If \(k=\phi\), a standard Gaussian, and we fix the bandwidth \(h=1\), we get a special case of an isotropic Gaussian mixture where \[\rho^\star= \frac{1}{N} \sum_{i=1}^N\delta_{X_{i}}\]
Rather than limit to one “particle” at each sample, we now have a continuum

\(\rho^\star = \phi\), convolution of 1D standard normal distribution with itself \[(\rho^\star*\phi)(x) = \frac{1}{2\sqrt{ \pi }}\exp(-x^2 / 4)\]
\(\rho^\star(x)=\frac{1}{10}\) for \(0\leq x\leq 10\), and \(0\) otherwise. Uniform distribution on \([0,10]\). \[(\rho^\star*\phi)(x) = \frac{1}{20}\left( \text{erf}\left( x/\sqrt{ 2 } \right) - \text{erf}\left( (x-10)/\sqrt{ 2 } \right) \right)\]

This idea of going from discrete to continuum is not new
Have a two layer neural network with a discrete number of nodes \(N\): \[ f(x)=\frac{1}{N}\sum_{i=1}^N a_{i}\sigma(\left\langle b_{i}, x \right\rangle+c_{i})\]
Turn it into a continuum \[f(x)=\int a\sigma(\left\langle b, x \right\rangle+c) \, d\mu(a,b,c) \]

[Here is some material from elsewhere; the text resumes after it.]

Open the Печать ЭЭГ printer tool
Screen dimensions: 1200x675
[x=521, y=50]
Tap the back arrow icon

Estimate \(\rho^\star\) with \[\hat{\rho} \in \mathrm{arg}\,\min_{\rho \in \mathcal{P}(\mathbb{R}^d)}\ell_{N}(\rho)\] where \[\ell_{N}(\rho)=-\frac{1}{N}\sum_{i=1}^N \log\left( (\rho * \phi)(X_{i}) \right)\]
Although this is a convex, it is infinite dimensional

Define the first variation of \(\ell\) as any function \(\delta \ell(\rho):\mathbb{R}^d \to \mathbb{R}\) that satisfies \[\lim_{ \epsilon \to 0 } \frac{{\ell(\rho+\epsilon \nu) - \ell(\rho)}}{\epsilon}=\int \delta \ell(\rho) \, d\nu \] for all signed measures \(\nu\) such that \(\int d\nu = 0\).
For our function \(\ell_{N}\), the first variation is \[\delta \ell_{N}(\rho): x \mapsto - \frac{1}{N}\sum_{i=1}^N \frac{{\phi(x-X_{i})}}{(\rho * \phi)(X_{i})}\]

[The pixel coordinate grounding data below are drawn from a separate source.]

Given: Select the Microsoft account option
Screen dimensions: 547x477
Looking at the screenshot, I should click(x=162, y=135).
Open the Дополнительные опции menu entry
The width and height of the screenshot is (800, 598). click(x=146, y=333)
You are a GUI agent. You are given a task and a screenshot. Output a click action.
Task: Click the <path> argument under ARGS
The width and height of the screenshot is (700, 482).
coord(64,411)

Existence: \(\hat{\rho}\) exists! \[\hat{\rho} \in \mathrm{arg}\,\min_{\rho \in \mathcal{P}(\mathbb{R}^d)}\ell_{N}(\rho)\]
Condition: A distribution is an NPMLE iff
1. \(\delta \ell_{N}(\hat{\rho})(x) + 1\geq 0\) for all \(x \in \mathbb{R}^d\)
2. \(\delta \ell_{N}(\hat{\rho})(x) + 1 = 0\) \(\hat{\rho}\)-a.e. \(x\) (almost everywhere \(\hat{\rho}\) is supported)

Above my head
But they have a continuous gradient descent scheme (gradient flow) for \(\rho\) given some initialization
Not a practical algorithm in a digital computer
But we can discretize this scheme!

Discretize the space \(\mathbb{R}^d\) with movable points \(\mu^{j}\)
Parametrize \(\rho\) with weights \(\omega^j\)
This is like fitting the empirical distribution with a KDE, but with adaptive heights and locations
Alternate updating the points and weights

\[ \rho^\star=\frac{1}{3}(\delta_{-1}+\delta_{1}+\delta_{10}) \]

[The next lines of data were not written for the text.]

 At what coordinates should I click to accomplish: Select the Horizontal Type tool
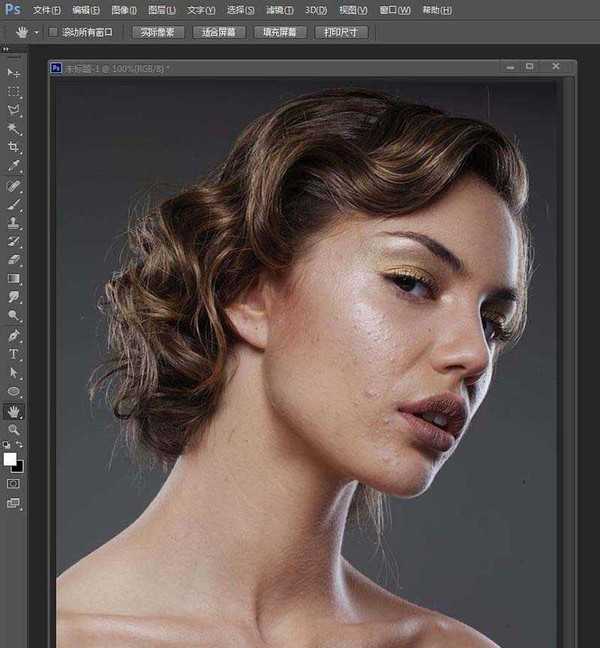coord(14,354)
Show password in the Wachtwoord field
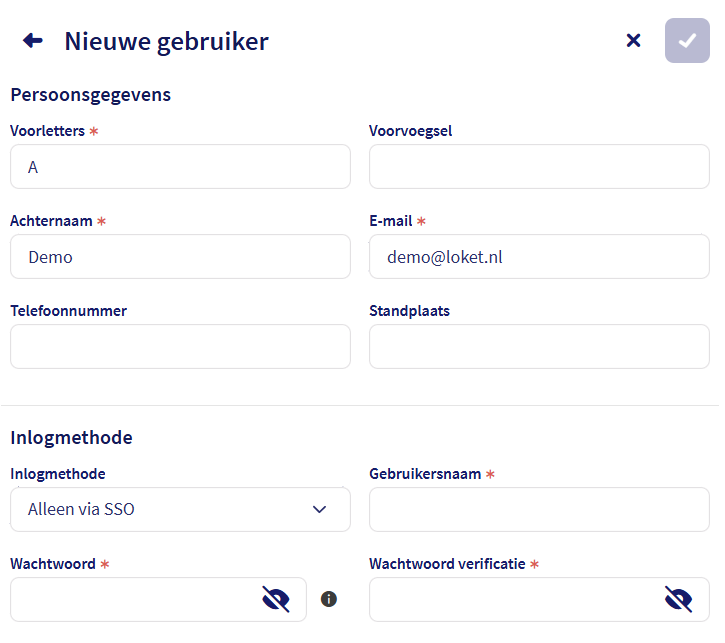The image size is (725, 643). pyautogui.click(x=276, y=599)
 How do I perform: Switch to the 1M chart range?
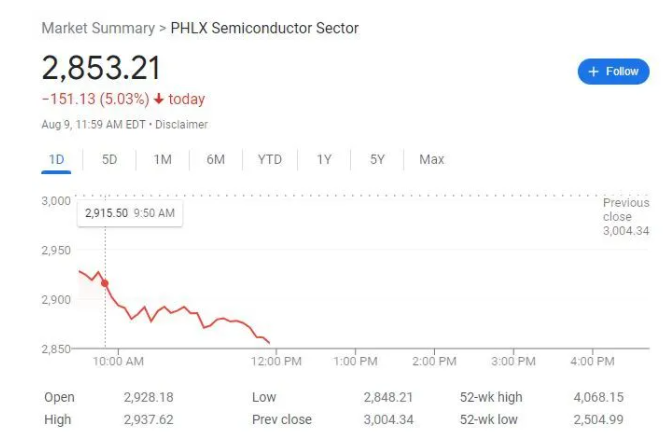click(162, 160)
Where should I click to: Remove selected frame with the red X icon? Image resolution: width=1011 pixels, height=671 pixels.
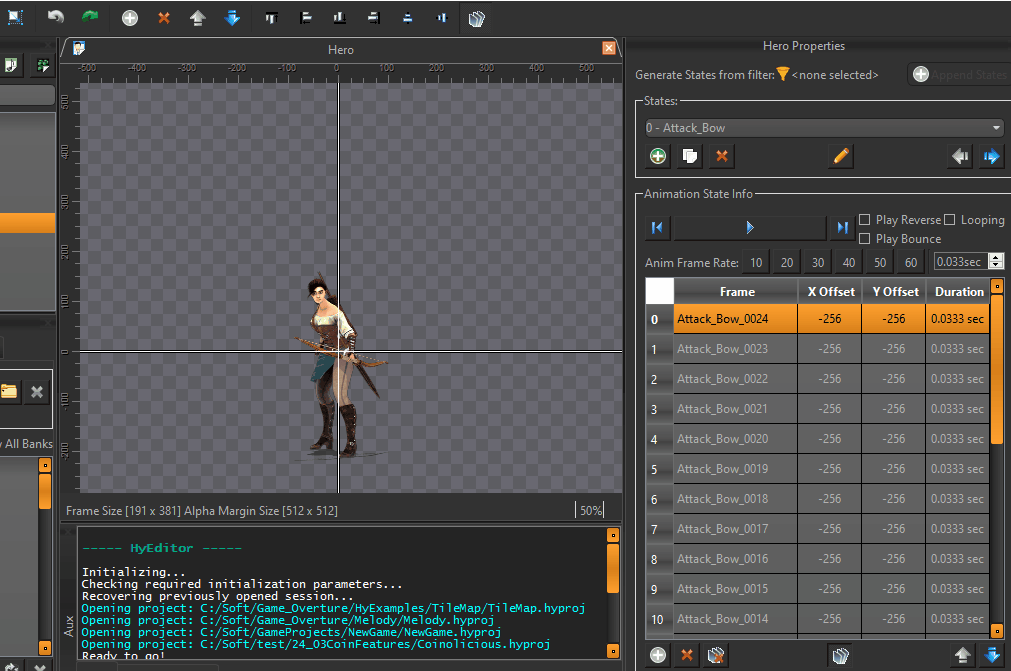[686, 655]
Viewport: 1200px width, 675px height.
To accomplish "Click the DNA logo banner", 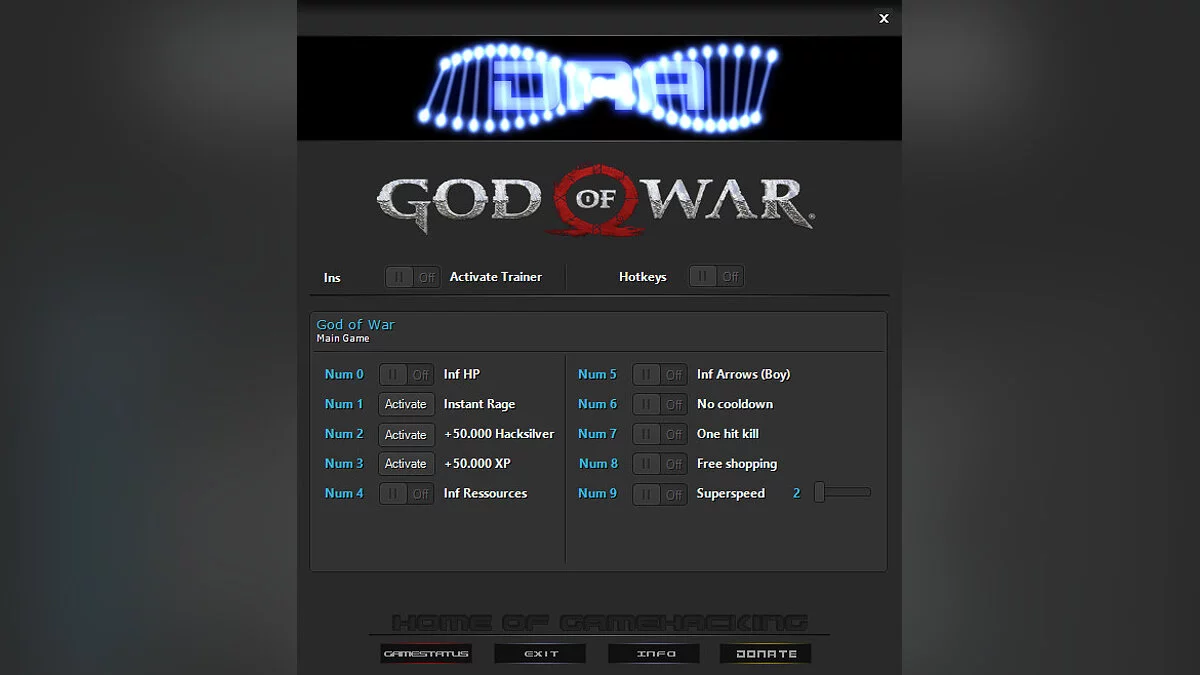I will pos(598,87).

\[ \rho^\star=\frac{1}{\sqrt{ 2\pi }}\exp\left( -x^2 / 2 \right) \]

Will compare Wasserstein-Fisher-Rao to two modifications
Fisher-Rao: Initialize the particles randomly \(\mu_{j}\sim \mathcal{U}\{ X_{i} \}_{i=1}^N\) and fix them, only learn the weights \(\omega_{j}\)
Wasserstein: Fix the weights to \(\omega_{j}=\frac{1}{N}\), and only learn the locations \(\mu_{j}\)

The first variation \(\delta \ell_{n}(\hat{\rho})\) should be \(-1\) on the support of \(\hat{\rho}\)